Over the last decade, annual inflation saw its lowest level at 3.99% in March 2011, while it peaked at 25.24% in October 2018.

As laid out in Turkey's New Economy Program (NEP) announced last September, this year the country's inflation rate target is 15.9%, followed by 9.8% next year and 6% in 2021.

Uysal further said that the bank would preserve a reasonable rate of real return for investors when setting rates, without specifying the level.


Responding to a question on the CBRT's independence following the dismissal of former governor Murat Çetinkaya, Uysal said the bank retained control over setting rates and that removal of the former governor was done in line with existing legislation.

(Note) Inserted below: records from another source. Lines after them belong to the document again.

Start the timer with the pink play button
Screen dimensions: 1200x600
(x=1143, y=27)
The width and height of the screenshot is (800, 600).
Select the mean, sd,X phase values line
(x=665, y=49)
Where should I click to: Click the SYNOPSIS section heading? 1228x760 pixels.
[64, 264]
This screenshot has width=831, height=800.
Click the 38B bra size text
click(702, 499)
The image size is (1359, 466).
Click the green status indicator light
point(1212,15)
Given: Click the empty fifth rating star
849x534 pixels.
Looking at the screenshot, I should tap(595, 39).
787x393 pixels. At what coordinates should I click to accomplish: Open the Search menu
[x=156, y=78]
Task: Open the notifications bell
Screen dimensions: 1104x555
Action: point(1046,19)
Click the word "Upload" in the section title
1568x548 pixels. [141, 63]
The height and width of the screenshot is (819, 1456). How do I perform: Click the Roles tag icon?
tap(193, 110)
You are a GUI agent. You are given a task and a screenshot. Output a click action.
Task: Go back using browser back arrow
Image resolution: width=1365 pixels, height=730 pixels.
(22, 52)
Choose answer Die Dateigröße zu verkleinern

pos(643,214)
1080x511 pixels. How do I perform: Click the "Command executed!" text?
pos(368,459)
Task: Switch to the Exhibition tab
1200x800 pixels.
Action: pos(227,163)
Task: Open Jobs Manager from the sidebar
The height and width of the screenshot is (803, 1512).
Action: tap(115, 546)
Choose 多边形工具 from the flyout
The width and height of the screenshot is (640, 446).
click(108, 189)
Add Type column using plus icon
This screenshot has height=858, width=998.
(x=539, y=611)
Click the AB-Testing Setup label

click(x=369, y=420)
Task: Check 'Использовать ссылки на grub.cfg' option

Uysal said the institution had full independence in its use of tools to reach its inflation target and does not worry about independence when it is making a decision about that target.

Çetinkaya was dismissed from his post earlier this month via a presidential decree and was replaced by Uysal. President Recep Tayyip Erdoğan said Çetinkaya was dismissed because he failed to carry out his duties.

Erdoğan said Turkey paid a heavy price for some of the decisions Çetinkaya made himself.

"His decisions were becoming unbearable. Seeing all this, we evaluated the situation, and decided that a change was necessary," the president had said. "Of course, the central bank is crucial, especially for finance. If we fail to reform the bank, we may go through serious hardships. That is why we emphasize reform and insist on the importance of financial stability," Erdoğan added.

Sources said earlier that the differences between the government and the governor over monetary policy had deepened in the past few months. Erdoğan has repeatedly railed against high interest rates and called for them to be lowered in a bid to revive the economy.

Uysal yesterday drew a distinction between independence in the area of instruments and objectives. "The central bank does not determine inflation alone," noted Uysal.

"According to the legal framework, the inflation target is determined together with the government. But we are independent with regards to the tools we can use to achieve that objective," The Financial Times cited the governor as saying.

"When we carry out our monetary policy committee meetings, we decide independently. This is what we did in the last meeting that we had," he added.

After speaking to journalists and investors for over an hour at yesterday's meeting, Uysal said he wanted to strengthen the CBRT's communications. "We will share our policies much more openly with the public," he added.